WHAT THE TASK REQUIRES - An exact copy of the records below is required, and it must contain no pictures.

[Pixel coordinate grounding data]
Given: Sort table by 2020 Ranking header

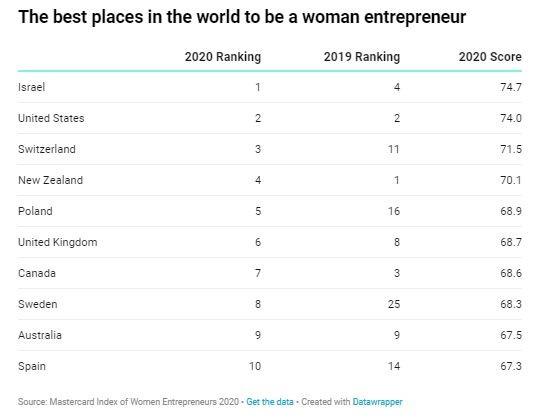Looking at the screenshot, I should tap(223, 57).
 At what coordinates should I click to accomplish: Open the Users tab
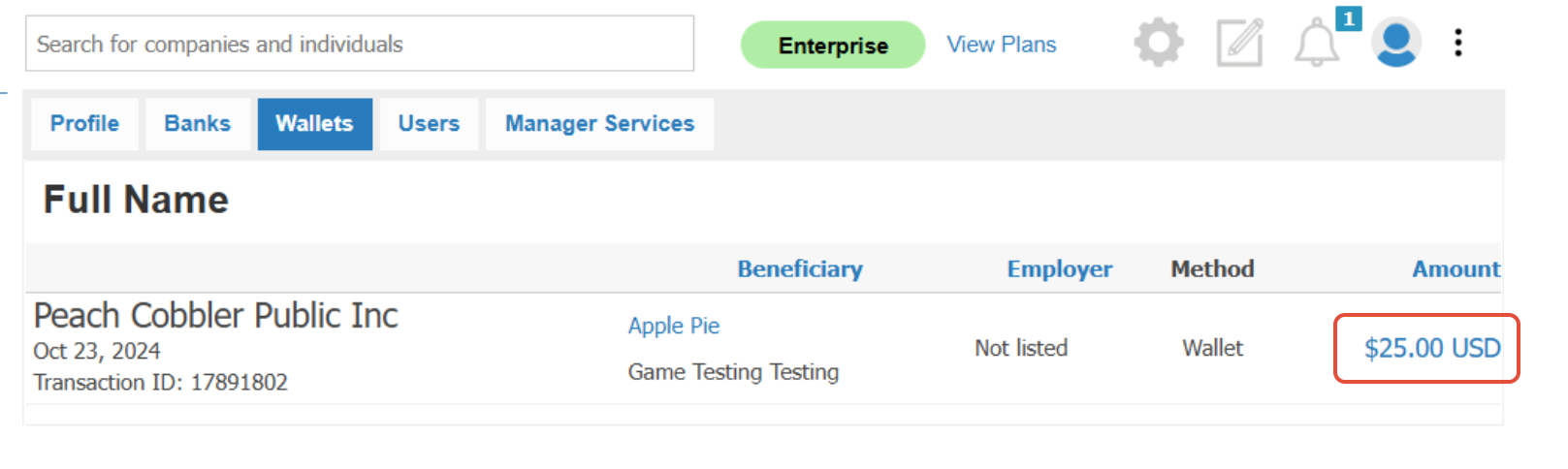(429, 124)
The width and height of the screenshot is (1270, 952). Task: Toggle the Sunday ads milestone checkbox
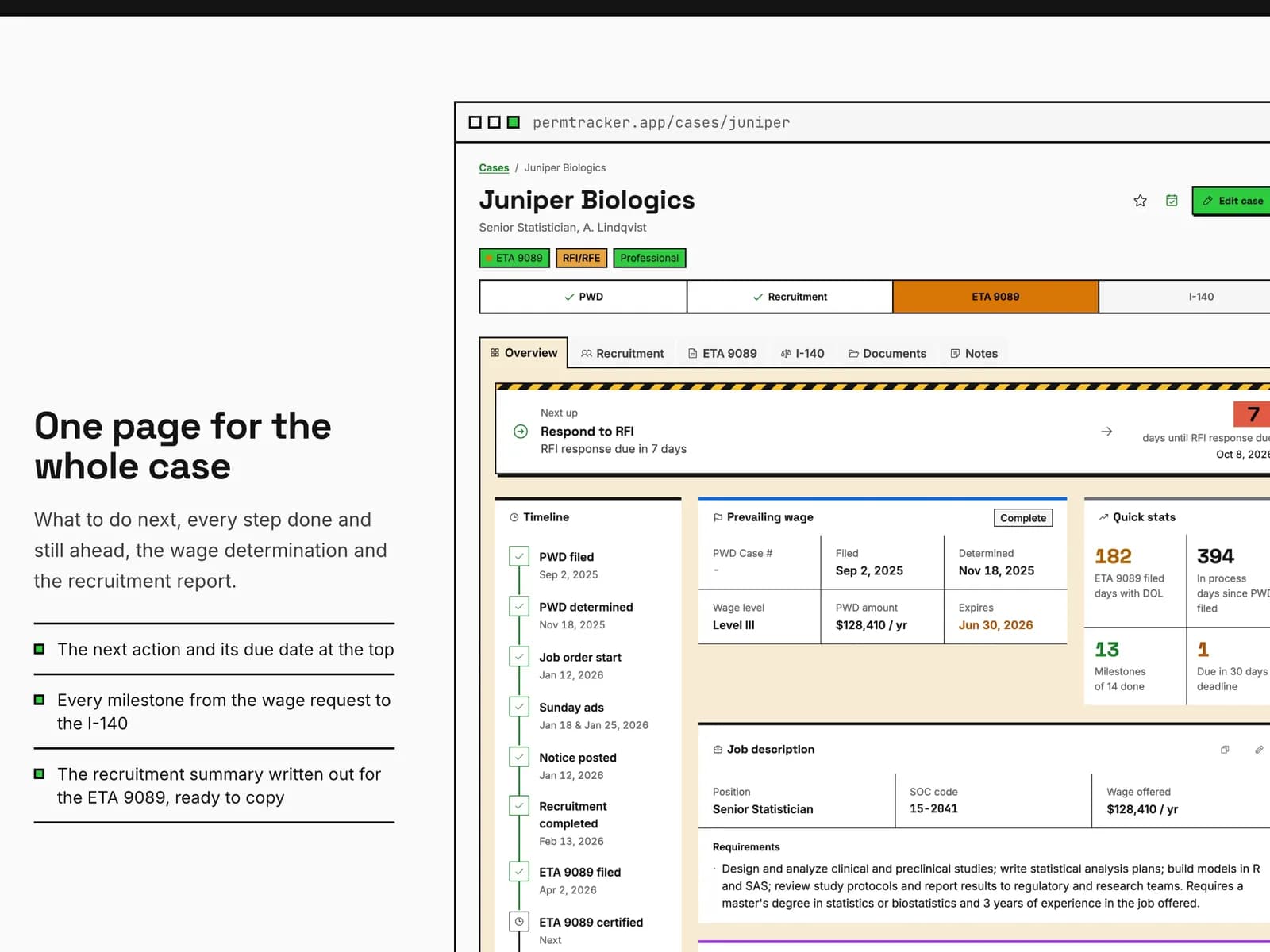(519, 707)
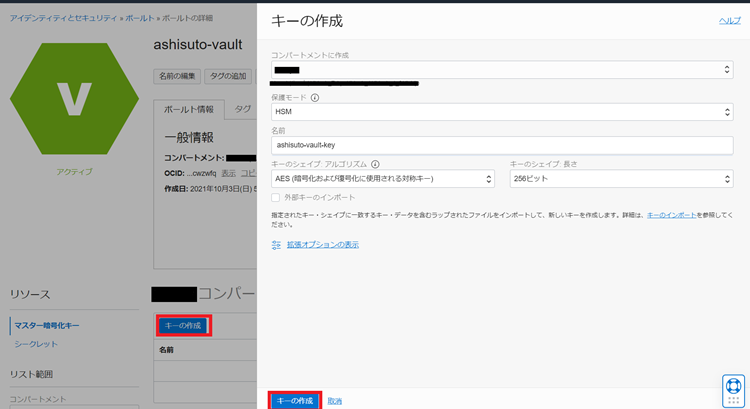This screenshot has height=409, width=750.
Task: Select the ボールト情報 tab
Action: (x=189, y=109)
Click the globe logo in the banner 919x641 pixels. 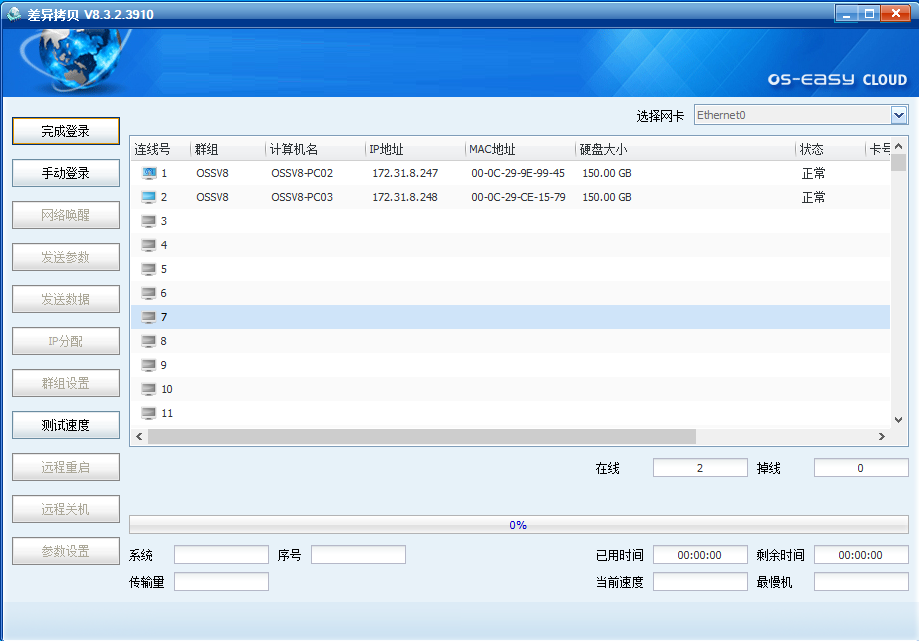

SOLUTION TO THIS EXERCISE -
Given: Sort table by 2020 Ranking header

Looking at the screenshot, I should tap(223, 57).
 At what coordinates should I click to accomplish: Open the Users tab
(429, 124)
The width and height of the screenshot is (1270, 952). Task: Toggle the Sunday ads milestone checkbox
(519, 707)
This screenshot has height=409, width=750.
Task: Select the ボールト情報 tab
Action: (x=189, y=109)
Click the globe logo in the banner 919x641 pixels. 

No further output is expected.